Ms Ziff has reason to be so high on the image, as her work on the Che icon includes as exhibition that opens this October and a film coming out in 2008. Some people like to debate whether this or that image is the most iconic of them all, but I’m not among them. The question does open up some interesting issues in this case, and I mention them in part because they address an omission in the book No Caption Needed. John and I focused exclusively on the US, as we weren’t prepared to study other national media. We are confident, however, that iconic images play an important role in some other pubic cultures, although not necessarily in all of them. We assume that they will work along the lines we identified but also reflect differences in media, society, and political history. Those differences may be incorporated easily into our theoretical framework in some cases, and in other cases they may require fundamental adjustments.
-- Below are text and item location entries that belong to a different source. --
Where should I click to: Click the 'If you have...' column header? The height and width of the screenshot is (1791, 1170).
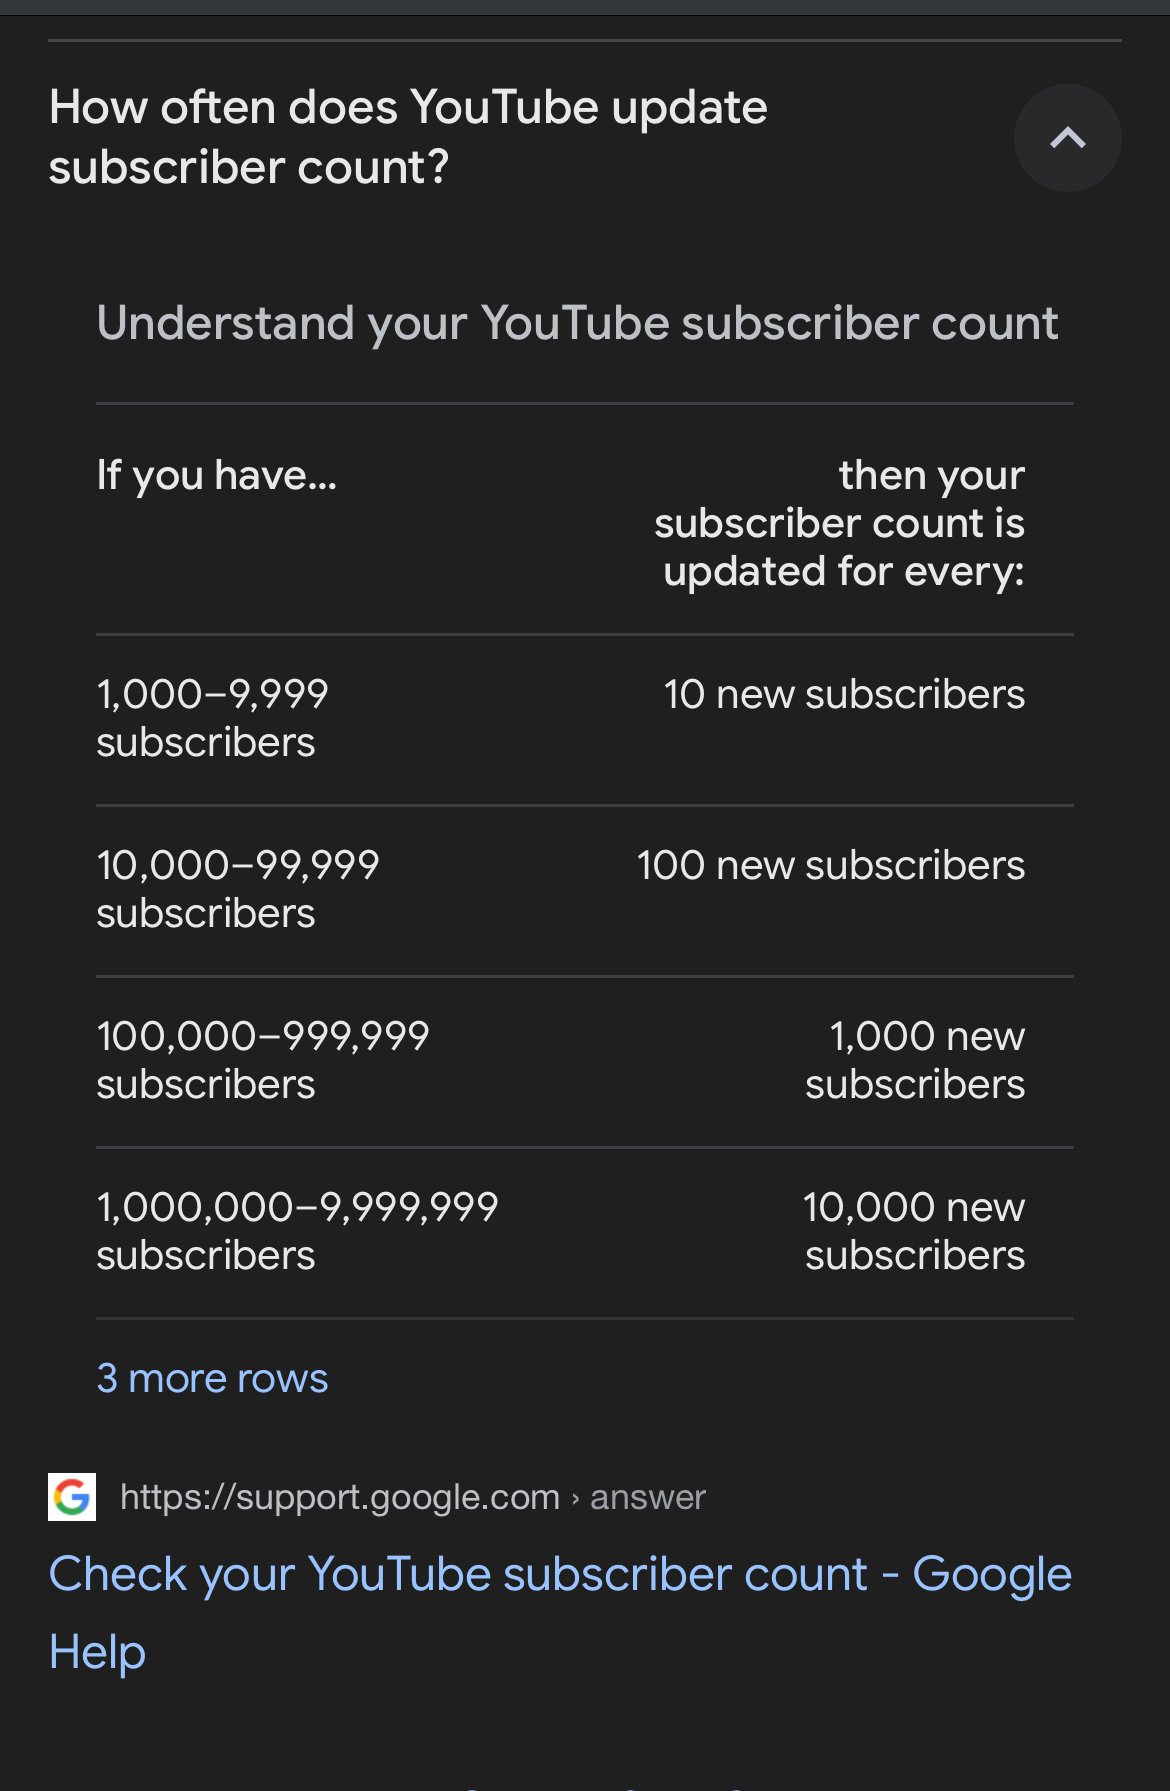click(217, 475)
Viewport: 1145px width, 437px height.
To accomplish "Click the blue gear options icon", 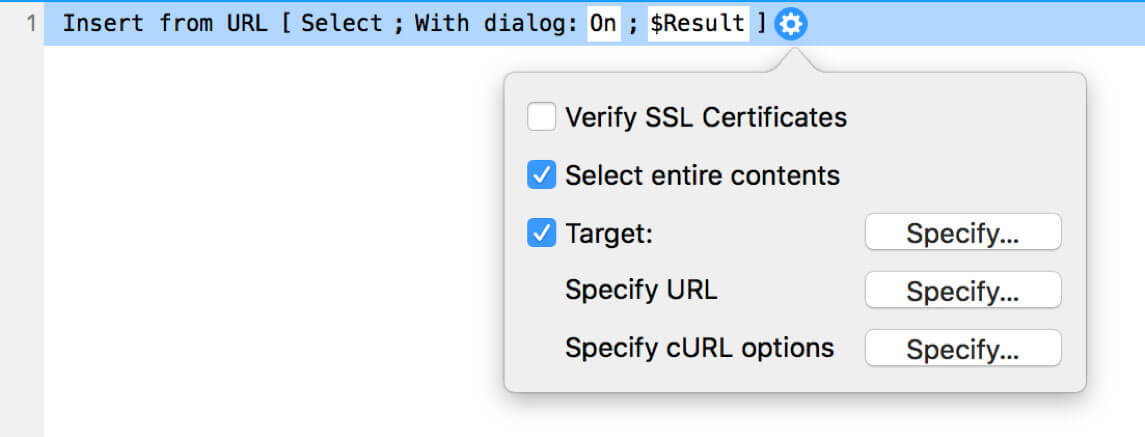I will click(791, 25).
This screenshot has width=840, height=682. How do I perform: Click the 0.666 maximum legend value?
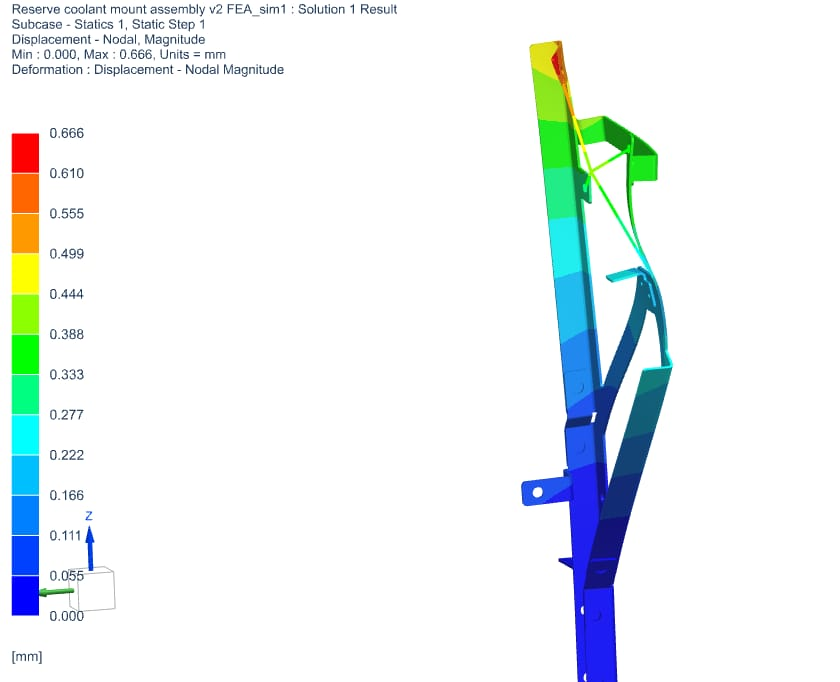click(x=66, y=133)
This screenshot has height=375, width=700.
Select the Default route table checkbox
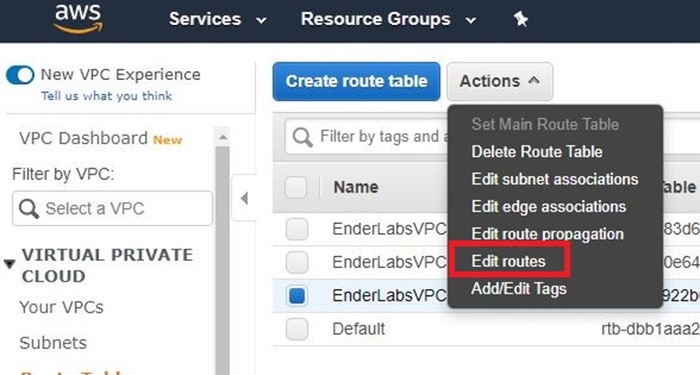297,329
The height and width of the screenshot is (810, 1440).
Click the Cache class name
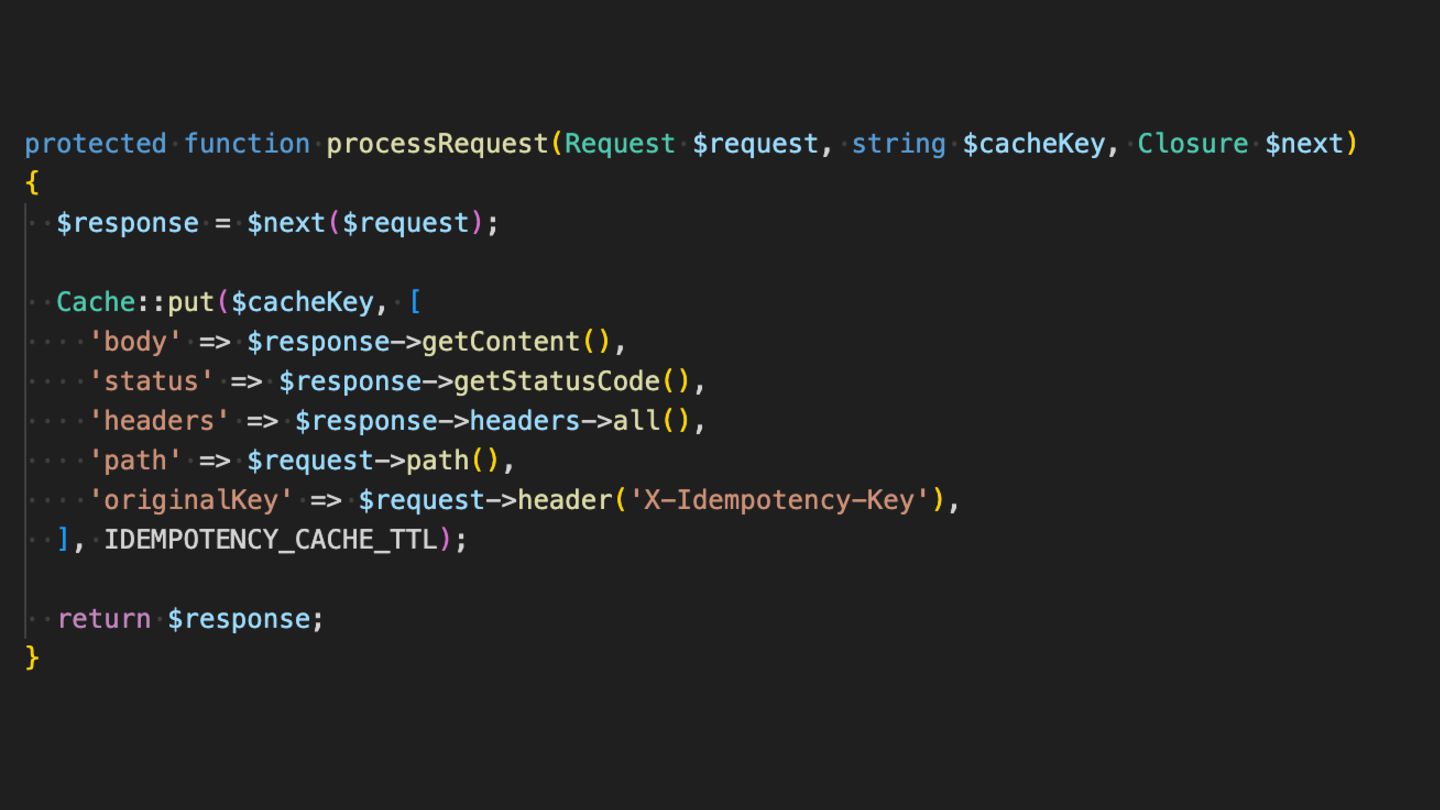[x=96, y=302]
In addition, there also is the question of how icons circulate internationally and help constitute something like a transnational public culture. We are certain that the Che icon is not the most widely circulated iconic in the US, but it may well be internationally. Likewise, the range of appropriations shown in the slide show and flickr link accompanying the BBC story contains nothing surprising to those who know something about how images become iconic, but it could be that they work differently in a transnational context than they would within a more circumscribed media environment.
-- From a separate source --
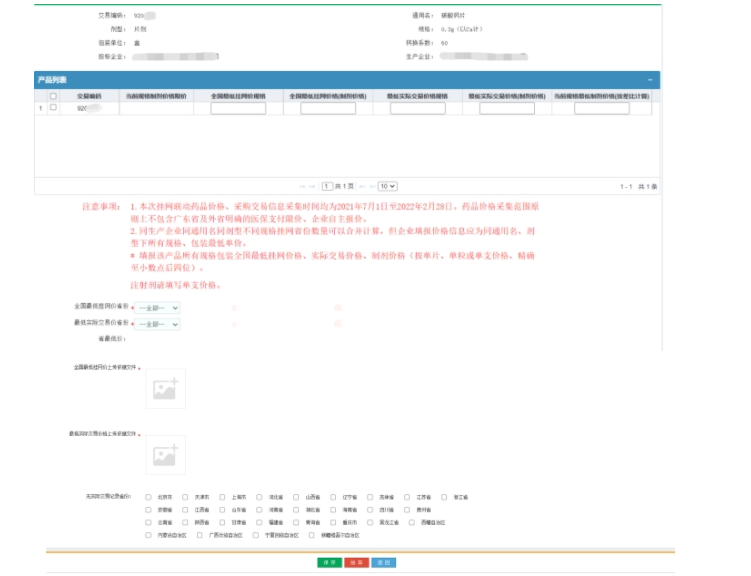Click the 最低实际交易价格规格 input field
The width and height of the screenshot is (751, 576).
(x=417, y=108)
In any case, each icon provides a unique basis for talking about what we see, what has happened, who are are, and what paths lie before us. Indeed, it could well be that there is more than one reason for the Che image to come around again.
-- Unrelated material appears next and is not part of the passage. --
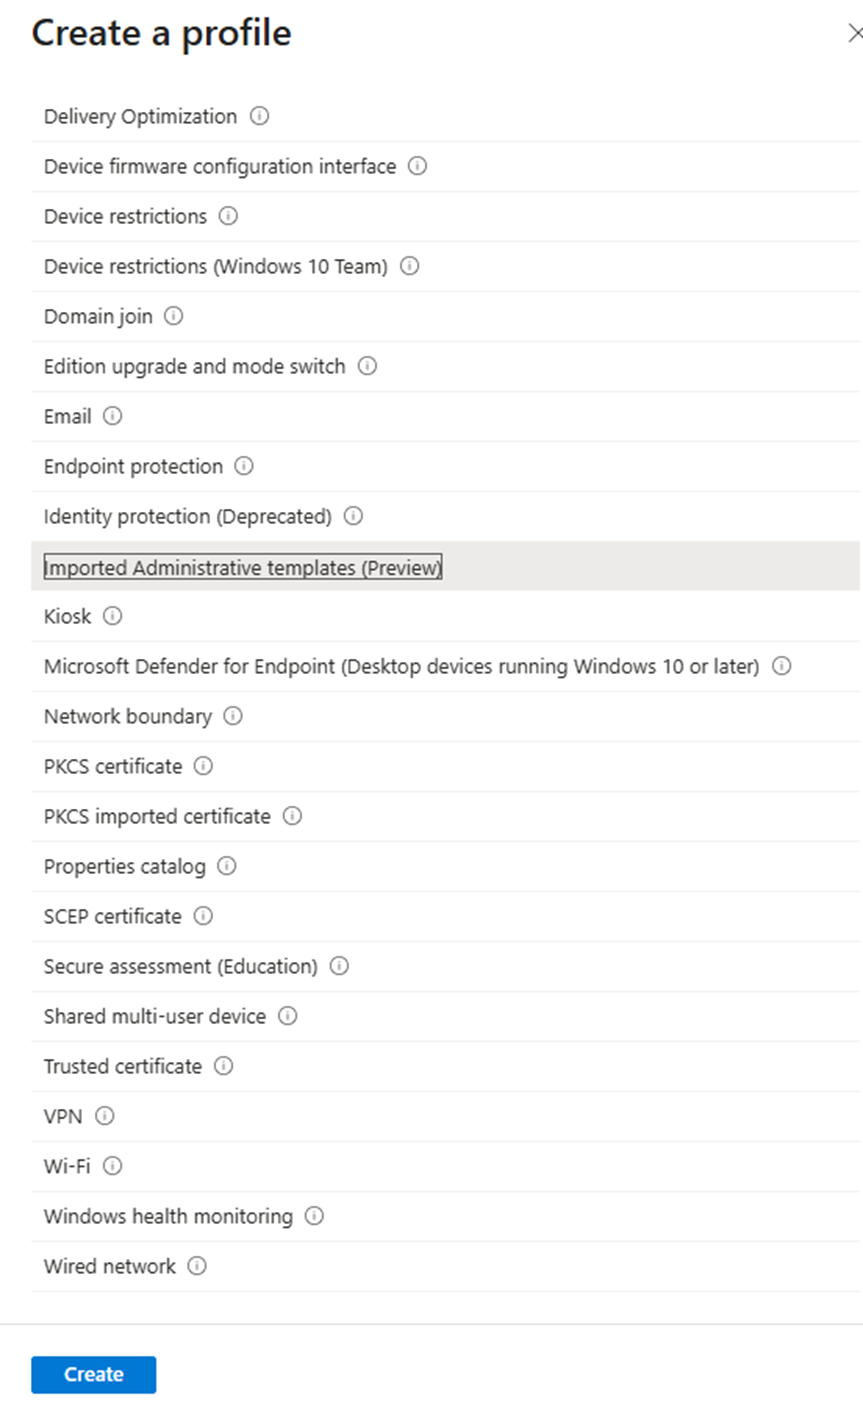This screenshot has height=1425, width=863.
Task: Click the info icon next to VPN
Action: [x=104, y=1116]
Update: Today’s New York Times is running a story on the Che icon. They feature Che’s daughter while emphasizing the supposed contradiction between socialist ideal and commercial success. There is tension there, of course, which is one reason the image is iconic. But don’t hold your breath for a companion story on the contradiction between a privately owned newspaper representing the public interest. Nor do they point to a contradiction when quoting an Investor’s Business Daily editorial decrying use of the image as “tyrant-chic.” I didn’t know that the Daily supported moral regulation of free enterprise. They ought to talk with Che’s daughter, who also is concerned about commercial use of the image.
It’s the 40th anniversary of Che’s death, so there will be a number of stories about the iconic image this week. Many of them will follow the conventions for reporting on iconic images, including personalizing the story and fretting about unrestricted circulation. I find it interesting that icons can be used to manage contradictions, and also to expose them.